A Portland Press Herald reporter claimed at the time that the tusk was discovered in 1959 in Scarborough — just a few miles down the road from Alfred, where Bet was shot — and that it might belong to the famous elephant.
“Years later I was giving a talk, and a man came up to me and said he was the reporter that wrote that story, and admitted that he had added that in to make it more exciting,” Hoyle said.
Hoyle managed to track down William Littlejohn, who originally made the 1959 discovery and confirmed that his tusk was the broken one in Presque Isle. He also mentioned that he’d found rib bones, as well as shells alongside the tusk in the clay.
“If there were shells alongside the tusk, deep in the clay, that indicated that it was from a much earlier era,” Hoyle said. “That also meant there might be parts of the remains still in there.”
Hoyle still needed to figure out if the tusk belonged to a mammoth or a mastodon. The best way to do that would be to excavate the Scarborough site. So, he decided to learn how to run an archaeological dig from the best in the business — Jack Horner, the dinosaur paleontologist who became famous for his work on the “Jurassic Park” movies.
Hoyle joined one of Horner’s digs in Montana for three weeks in 1992, and returned to Maine ready to do his own dig in Scarborough.

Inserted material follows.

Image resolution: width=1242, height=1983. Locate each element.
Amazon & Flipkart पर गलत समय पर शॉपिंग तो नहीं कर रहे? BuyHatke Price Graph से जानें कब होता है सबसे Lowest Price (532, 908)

In summer 1993, he and some colleagues and volunteers excavated the site, and found pieces of vertebrae and jawbone that included a molar that definitively proved that their tusk belonged to a female mammoth — not a mastodon.
Furthermore, it was a mammoth that likely died sometime between 10,500 and 13,000 years ago, during the end of the last Ice Age, when receding glaciers revealed grassy steppes along what is now the coast of Maine. Hoyle believes the animal died near the ocean and was swept out to sea, before washing back onto the clay-rich shores of the mouth of what is now called the Nonesuch River in Scarborough.
It’s still the only positively identified Ice Age mammal bone ever found in Maine. While the tusk itself had to be cut into parts in order for radiocarbon dating to be done, it remains in the collection of the Maine State Museum, and a replica cast of the tusk is still on display there, in an exhibit Hoyle himself designed.